Clean up `String::find` and similar functions to remove duplicate code, and speed up comparison. by Ivorforce · Pull Request #101247 · godotengine/godot

Ivorforce · 2025-01-07T21:40:26Z

I cleaned up all String find-like functions. They were very inconsistent implementation wise, unnecessarily long, and had one or two opportunities for optimization.

Changes

Abstracted ranged string compare into string_equal_lower, to make implementations simpler.
Made variable names consistent.
Shortened implementation where possible.
Moved bounds checks out of the loop (-> 10% speed up).
Used memcmp where possible (-> 2x speed up).
I missed that one of the two implementations had if (src_len == 1) already. Due to my check added in Optimize string single char contains calls. #100024, this branch is no longer necessary.
Added a few edge case tests.

I'm pretty sure the new code doesn't change any behavior, except print no errors if p_from was too large on find.

Benchmark

My changes can improve string-string case sensitive finds (find, rfind, findmk) by 2x:

	String s1 = "Lorem ipsum dolor sit amet, consectetur adipiscing elit, sed do eiusmod tempor incididunt ut labore et dolore magna aliqua. Ut enim ad minim veniam, quis nostrud exercitation ullamco laboris nisi ut aliquip ex ea commodo consequat. Duis aute irure dolor in reprehenderit in voluptate velit esse cillum dolore eu fugiat nulla pariatur. Excepteur sint occaecat cupidatat non proident, sunt in culpa qui officia deserunt mollit anim id est laborum.";
	String s2 = "Ut enim ad minim veniam";

	{
		auto t0 = std::chrono::high_resolution_clock::now();
		for (int i = 0; i < 10000000; i ++) {
			// Test
			int r = s1.find(s2);
		}
		auto t1 = std::chrono::high_resolution_clock::now();
		std::cout << std::chrono::duration_cast<std::chrono::milliseconds>(t1 - t0).count() << "ms\n";
	}

2131ms on master (5b52b4b)
1054ms on this PR (3e000ed43dd6905f77c4840d1ab49bc443ab6cb7)

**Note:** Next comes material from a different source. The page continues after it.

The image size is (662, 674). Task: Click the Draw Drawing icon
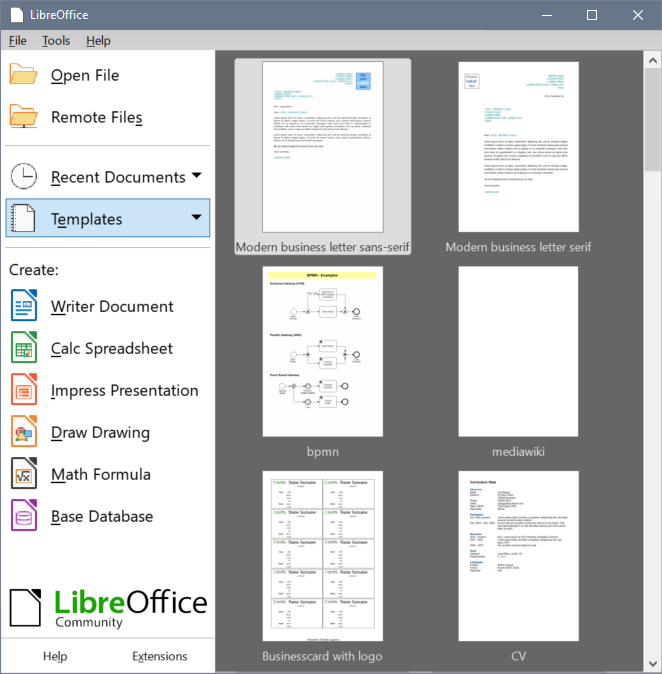tap(24, 432)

All other find functions will experience a ~10% speed up (tested earlier).

Ivorforce · 2025-01-13T14:55:22Z

When implementing #101493 I realized I should have used memcmp in the first place! This simple change improved performance by about 2x, see above.

core/string/ustring.cpp

Ivorforce · 2025-01-16T12:08:00Z

I included the other find-like function in the refactor (thanks to @ColinSORourke for the suggestion).
The functions were very inconsistent and need the clean up. This also means that rfind and findmk can benefit from the memcmp optimization.
@kiroxas I invalidated your approval since the change is quite large.

core/string/ustring.cpp

Ivorforce · 2025-09-22T12:48:19Z

Since #104332 was merged, a good bit of this PR was superseded.
I ended up rewriting it (almost) from scratch. But there is still significant simplification to be had in these functions.

core/string/ustring.cpp

kiroxas · 2025-09-22T14:23:37Z

core/templates/span.h

-constexpr int64_t Span<T>::rfind_sequence(const Span<T> &p_span, uint64_t p_from) const {
+template <typename T1>
+constexpr int64_t Span<T>::rfind_sequence(const Span<T1> &p_span, uint64_t p_from) const {
 	for (int64_t i = p_from; i >= 0; i--) {


should probably be i = Minimum(p_from, size() - p_span.size()) or spans_equal might search out of bounds

Span is designed to be a low-level API, much like C++ low level APIs. In that, it assumes the caller knows what they're doing, and passes valid arguments.
If Span was defensive, and checked for the size against the parameter, it could measurably slow down rfind_sequence calls in a loop (which is something we actually do). The reason being that, on every iteration, it would make an unnecessary size check, even though it is known that the passed index is correct.

If that's intentionnal then it's all good. It's just that you cannot shoot yourself in the foot with find_sequence, but you can with rfind_sequence, just need (a little) extra care when reviewing code where it's implied.

Is it worth DEV_ASSERT()ing this?

Good idea! Note that the function wasn't introduced in this PR, but I guess it's a good opportunity to foolproof it a bit.

lawnjelly · 2025-11-18T17:41:50Z

This looks fine barring query about the DEV_ASSERT(). Once cleared up am happy to approve. 👍

core/templates/span.h

…on with `memcmp` where possible.

lawnjelly

Looks good.

(I haven't tested, buy I trust the author has tested, and from discussions in RC it seems like the string stuff would crash immediately if problems.)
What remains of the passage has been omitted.